JUDGMENT AFFIRMED. APPELLANT TO PAY THE COSTS.

NOTES

[1] According to the petition, Trevor's mother was joined as a respondent because she refused to make oath to the petition. See Family Law Art., § 5-1010(f). A similar provision appeared in former Art. 16, § 66B(a).

[2] In the course of code revision this provision was subsequently re-enacted, without substantive change, as § 5-1006 of the Family Law Art. Ch. 296, Acts of 1984. All of the provisions dealing with limitations in paternity actions were repealed, effective July 1, 1985. Ch. 451, Acts of 1985.

[3] The delay was caused by the fact that Payne, who had moved before the petition was filed, was not served until January 1985.

[4] No order for future support was made. This was waived on the condition that Payne consent to Trevor's adoption. Payne has not argued that any distinction should be made because we are dealing here with back support as opposed to future support. Nor has he raised the possible applicability or effect of § 12-101 of the Family Law Article (enacted in 1984) which provides: "The court may award child support for a period from the filing of the petition that requests child support."

[5] A part of the Perkins decision was overruled in Parrott v. State, 301 Md. 411, 426, 483 A.2d 68 (1984) but not its holdings on the points for which we have cited it.

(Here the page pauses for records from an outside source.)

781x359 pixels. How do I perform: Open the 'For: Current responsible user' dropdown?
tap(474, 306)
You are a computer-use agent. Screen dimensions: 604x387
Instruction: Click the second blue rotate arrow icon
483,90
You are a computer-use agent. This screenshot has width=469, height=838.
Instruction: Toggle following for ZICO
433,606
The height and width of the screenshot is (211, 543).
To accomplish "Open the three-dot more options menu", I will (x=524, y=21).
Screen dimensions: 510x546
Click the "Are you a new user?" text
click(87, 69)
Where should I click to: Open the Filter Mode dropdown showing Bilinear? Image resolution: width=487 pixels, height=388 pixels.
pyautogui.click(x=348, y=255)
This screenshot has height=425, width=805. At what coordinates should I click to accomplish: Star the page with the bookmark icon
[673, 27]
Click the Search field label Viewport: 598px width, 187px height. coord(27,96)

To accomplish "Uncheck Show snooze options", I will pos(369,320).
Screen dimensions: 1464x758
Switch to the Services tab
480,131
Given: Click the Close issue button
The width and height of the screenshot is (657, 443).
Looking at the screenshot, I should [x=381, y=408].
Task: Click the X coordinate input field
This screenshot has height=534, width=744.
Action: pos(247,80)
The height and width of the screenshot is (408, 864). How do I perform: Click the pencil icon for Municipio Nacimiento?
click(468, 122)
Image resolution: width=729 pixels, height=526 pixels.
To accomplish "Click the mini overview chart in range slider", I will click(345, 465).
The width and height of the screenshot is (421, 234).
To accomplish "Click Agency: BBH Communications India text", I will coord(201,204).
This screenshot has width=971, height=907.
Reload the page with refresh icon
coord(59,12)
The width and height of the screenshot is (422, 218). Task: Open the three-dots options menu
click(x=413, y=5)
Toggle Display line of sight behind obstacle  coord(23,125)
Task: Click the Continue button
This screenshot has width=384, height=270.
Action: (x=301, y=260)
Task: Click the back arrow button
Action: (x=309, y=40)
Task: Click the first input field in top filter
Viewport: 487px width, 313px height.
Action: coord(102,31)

[6] By this holding we do not mean to approve or disapprove Judge Melbourne's conclusion that the State may never impose a paternity statute of limitations that bars a child support proceeding short of the age of majority. Such statutes have been held constitutional. Astemborski v. Susmarski, 502 Pa. 409, 466 A.2d 1018 (1983) (six-year statute valid); Wolfe v. Geno, 134 Mich. App. 433, 351 N.W.2d 316 (Mich. App. 1984) (six-year statute valid). In neither Mills nor Pickett did the Supreme Court totally foreclose the possibility of such statutes. It has not passed on the merits of the issue since Pickett. See, e.g., Paulussen v. Herion, ___ U.S. ___, 106 S. Ct. 1339, 89 L. Ed. 2d 521 (1986) (judgment sustaining Pennsylvania six-year statute vacated and case remanded for further consideration in light of Pennsylvania's statutory change to limitations period of 18 years from birth); Daniel v. Collier, 464 U.S. 805, 104 S. Ct. 53, 78 L. Ed. 2d 72 (1983) (judgment upholding six-year statute vacated and case remanded for further consideration in light of Pickett). We note, however, that a number of states have held unconstitutional paternity statutes of limitations of varying lengths. For example, three-year statutes were invalidated in Commonwealth ex rel. Lepard v. Young, 666 S.W.2d 735 (Ky. 1983), State ex rel. S.M.B. v. D.A.P., 284 S.E.2d 912 (W. Va. 1981), and Moore v. McNamara, 40 Conn. Supp. 6, 478 A.2d 634 (1984); four-year statutes in State Dept. of Health and Rehabilitative Services o.b.o. Gillespie v. West, 378 So. 2d 1220 (Fla. 1979), and In the interest of Smith v. Cornelius, 665 S.W.2d 182 (Tex. App. 1984); a five-year statute in Millson v. Manfredo, 128 Misc. 2d 546, 490 N.Y.S.2d 446 (N.Y. Fam. Ct. 1985); and a six-year statute in Oregon ex rel. Adult; and Family Services Div. v. Bradley, 58 Or. App. 663, 650 P.2d 91 (1982).

We also note that we have not decided what statute, if any, might be raised to bar a mother's action for medical and hospital expenses for pregnancy under § 5-1033(a)(2) of the Family Law Article or one for the funeral expenses of the child under § 5-1033(a)(3). See Doak v. Milbauer, 216 Neb. 331, 343 N.W.2d 751, 753 (Neb. 1984). We deal here only with a proceeding for child support and an order for that support under § 5-1003(a)(1) (see former Art. 16, § 66H).